§ WORK ITEM:
Count the lines in the material below that contain the string "will". Reply with the number alone.
··· MATERIAL FOR THE TASK
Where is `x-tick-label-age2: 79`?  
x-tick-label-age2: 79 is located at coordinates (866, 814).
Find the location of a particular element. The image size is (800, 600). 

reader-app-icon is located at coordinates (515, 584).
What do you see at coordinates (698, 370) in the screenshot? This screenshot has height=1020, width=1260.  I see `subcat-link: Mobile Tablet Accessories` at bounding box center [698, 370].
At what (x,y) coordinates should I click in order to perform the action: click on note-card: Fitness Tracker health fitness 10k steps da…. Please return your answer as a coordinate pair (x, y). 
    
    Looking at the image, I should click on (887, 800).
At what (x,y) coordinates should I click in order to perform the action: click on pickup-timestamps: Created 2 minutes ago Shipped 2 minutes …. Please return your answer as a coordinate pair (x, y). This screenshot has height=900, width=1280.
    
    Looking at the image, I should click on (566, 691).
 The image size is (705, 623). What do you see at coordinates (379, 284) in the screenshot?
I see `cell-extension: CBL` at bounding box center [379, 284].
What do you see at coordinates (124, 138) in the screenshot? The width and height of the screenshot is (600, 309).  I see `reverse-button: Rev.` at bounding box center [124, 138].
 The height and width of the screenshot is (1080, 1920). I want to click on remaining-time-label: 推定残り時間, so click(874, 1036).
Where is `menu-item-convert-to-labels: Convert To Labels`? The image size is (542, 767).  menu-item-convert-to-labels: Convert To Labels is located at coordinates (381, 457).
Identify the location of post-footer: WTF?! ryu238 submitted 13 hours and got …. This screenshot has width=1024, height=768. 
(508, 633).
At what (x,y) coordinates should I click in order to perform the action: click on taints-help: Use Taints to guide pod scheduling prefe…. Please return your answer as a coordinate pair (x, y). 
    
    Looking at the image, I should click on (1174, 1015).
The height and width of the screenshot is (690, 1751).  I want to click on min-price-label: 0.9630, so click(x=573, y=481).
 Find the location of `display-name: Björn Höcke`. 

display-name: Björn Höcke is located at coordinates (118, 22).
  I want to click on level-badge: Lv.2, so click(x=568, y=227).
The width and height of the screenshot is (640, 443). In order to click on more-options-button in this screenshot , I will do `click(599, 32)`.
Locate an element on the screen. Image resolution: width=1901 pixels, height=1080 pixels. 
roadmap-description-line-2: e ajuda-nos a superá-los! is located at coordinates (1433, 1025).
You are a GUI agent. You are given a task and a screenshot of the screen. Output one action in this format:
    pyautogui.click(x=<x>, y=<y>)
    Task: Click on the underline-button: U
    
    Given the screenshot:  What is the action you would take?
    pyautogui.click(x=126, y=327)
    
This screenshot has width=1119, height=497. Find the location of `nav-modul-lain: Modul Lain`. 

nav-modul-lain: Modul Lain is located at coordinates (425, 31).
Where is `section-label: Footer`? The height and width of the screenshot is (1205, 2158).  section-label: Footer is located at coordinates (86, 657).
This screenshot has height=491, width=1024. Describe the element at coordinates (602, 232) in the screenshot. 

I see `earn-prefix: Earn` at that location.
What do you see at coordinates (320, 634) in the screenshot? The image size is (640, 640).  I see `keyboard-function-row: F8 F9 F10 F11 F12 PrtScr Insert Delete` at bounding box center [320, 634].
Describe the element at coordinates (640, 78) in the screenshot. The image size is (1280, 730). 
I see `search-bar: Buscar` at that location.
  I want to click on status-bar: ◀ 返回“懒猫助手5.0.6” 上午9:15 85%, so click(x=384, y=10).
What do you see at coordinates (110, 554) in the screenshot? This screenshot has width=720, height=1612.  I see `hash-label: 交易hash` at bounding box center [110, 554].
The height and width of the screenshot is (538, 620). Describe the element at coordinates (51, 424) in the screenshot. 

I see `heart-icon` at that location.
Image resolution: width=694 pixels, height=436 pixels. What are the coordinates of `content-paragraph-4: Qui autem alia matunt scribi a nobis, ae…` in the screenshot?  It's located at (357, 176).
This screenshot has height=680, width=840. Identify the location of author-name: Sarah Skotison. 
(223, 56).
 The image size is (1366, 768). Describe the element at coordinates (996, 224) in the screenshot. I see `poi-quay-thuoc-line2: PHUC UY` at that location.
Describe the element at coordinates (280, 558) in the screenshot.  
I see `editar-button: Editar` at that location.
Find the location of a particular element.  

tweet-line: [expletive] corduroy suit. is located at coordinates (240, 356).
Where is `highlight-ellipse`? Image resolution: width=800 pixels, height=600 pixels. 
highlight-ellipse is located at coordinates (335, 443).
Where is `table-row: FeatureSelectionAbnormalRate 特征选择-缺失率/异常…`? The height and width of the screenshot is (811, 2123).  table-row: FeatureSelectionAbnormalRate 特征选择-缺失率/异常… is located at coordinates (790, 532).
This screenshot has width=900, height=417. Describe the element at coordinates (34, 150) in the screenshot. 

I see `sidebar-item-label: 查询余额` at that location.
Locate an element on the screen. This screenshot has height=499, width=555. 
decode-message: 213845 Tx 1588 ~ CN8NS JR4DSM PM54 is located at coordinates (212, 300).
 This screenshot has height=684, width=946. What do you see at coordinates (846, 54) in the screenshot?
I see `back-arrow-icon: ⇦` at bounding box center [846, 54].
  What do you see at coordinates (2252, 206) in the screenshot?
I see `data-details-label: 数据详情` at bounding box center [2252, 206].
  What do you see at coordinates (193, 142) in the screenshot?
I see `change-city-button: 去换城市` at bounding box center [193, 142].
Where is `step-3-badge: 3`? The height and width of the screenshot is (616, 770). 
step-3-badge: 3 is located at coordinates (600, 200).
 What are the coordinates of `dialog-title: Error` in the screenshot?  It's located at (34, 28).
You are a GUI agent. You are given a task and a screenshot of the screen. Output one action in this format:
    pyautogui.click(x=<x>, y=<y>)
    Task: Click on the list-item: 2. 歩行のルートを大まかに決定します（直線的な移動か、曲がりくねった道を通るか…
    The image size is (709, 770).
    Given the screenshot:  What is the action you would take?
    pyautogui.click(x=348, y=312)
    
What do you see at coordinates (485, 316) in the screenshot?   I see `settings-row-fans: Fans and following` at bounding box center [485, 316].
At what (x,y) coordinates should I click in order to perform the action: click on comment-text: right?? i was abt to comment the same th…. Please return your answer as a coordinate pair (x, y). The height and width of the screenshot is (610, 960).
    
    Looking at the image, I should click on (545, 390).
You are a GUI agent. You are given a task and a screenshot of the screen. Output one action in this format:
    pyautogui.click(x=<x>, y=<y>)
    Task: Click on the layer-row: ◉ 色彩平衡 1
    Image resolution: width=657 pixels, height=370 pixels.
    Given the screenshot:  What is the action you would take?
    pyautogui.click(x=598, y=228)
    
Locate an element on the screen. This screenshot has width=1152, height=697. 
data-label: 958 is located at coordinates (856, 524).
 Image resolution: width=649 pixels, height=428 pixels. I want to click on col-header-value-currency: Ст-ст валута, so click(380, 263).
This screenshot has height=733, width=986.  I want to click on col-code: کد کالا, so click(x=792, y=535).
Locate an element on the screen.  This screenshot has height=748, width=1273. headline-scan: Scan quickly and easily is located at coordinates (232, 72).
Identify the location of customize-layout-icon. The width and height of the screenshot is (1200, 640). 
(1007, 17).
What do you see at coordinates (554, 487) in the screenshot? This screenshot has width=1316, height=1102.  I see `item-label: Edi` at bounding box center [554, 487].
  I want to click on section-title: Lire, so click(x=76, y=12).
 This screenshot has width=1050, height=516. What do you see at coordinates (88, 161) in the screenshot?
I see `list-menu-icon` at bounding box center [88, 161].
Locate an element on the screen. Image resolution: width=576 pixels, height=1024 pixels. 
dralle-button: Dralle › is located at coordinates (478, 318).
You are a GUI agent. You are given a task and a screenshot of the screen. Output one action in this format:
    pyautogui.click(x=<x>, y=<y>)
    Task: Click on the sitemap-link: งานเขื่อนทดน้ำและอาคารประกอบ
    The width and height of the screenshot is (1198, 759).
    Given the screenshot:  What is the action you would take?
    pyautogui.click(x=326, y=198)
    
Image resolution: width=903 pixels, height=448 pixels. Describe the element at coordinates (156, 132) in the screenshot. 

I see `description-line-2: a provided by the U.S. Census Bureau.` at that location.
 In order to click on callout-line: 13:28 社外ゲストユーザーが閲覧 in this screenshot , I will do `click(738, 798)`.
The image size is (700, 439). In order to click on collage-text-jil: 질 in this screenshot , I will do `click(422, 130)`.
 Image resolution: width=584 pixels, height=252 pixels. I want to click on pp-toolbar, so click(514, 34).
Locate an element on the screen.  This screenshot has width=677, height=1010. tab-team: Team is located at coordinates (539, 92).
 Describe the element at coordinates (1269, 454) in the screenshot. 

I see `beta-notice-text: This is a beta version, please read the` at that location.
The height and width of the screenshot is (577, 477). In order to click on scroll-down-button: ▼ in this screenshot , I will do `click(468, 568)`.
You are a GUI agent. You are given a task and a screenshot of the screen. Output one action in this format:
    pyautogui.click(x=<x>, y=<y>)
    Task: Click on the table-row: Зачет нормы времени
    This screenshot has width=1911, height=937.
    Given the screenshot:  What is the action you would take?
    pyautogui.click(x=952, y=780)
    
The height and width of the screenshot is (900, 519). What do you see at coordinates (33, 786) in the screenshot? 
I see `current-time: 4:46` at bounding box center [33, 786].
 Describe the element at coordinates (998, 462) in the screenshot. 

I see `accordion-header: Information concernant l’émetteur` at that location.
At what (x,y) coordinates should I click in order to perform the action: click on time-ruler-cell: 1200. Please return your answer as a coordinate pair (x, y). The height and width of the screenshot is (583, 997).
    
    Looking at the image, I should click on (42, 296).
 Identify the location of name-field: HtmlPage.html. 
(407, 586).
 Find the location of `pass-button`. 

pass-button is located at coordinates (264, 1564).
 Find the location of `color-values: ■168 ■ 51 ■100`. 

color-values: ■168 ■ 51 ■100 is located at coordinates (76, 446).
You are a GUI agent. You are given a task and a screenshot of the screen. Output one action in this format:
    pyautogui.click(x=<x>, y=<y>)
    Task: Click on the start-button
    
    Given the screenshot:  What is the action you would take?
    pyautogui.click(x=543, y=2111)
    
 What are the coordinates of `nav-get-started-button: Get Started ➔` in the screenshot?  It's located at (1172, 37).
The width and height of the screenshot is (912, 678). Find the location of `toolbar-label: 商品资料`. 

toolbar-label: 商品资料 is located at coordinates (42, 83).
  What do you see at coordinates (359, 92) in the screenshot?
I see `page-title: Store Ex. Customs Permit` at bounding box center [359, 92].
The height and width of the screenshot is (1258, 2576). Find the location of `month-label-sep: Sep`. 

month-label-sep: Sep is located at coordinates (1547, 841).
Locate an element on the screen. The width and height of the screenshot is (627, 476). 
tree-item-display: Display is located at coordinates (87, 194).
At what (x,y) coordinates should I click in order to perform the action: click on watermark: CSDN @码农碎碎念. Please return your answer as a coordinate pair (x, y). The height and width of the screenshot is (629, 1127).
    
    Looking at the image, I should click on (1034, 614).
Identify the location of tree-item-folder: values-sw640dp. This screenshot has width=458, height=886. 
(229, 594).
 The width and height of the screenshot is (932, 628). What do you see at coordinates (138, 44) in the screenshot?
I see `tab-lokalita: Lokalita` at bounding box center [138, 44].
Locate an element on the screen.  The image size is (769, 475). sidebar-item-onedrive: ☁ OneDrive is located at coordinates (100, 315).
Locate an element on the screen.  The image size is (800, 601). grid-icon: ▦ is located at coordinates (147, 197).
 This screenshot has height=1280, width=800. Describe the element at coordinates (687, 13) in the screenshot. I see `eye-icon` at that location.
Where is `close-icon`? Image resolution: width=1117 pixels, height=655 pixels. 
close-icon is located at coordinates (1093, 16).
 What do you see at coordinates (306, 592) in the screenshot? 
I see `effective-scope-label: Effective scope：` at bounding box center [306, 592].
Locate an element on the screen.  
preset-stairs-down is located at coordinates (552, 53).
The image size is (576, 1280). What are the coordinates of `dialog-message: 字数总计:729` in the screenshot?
······
§ RESULT FOR THIS EXERCISE:
4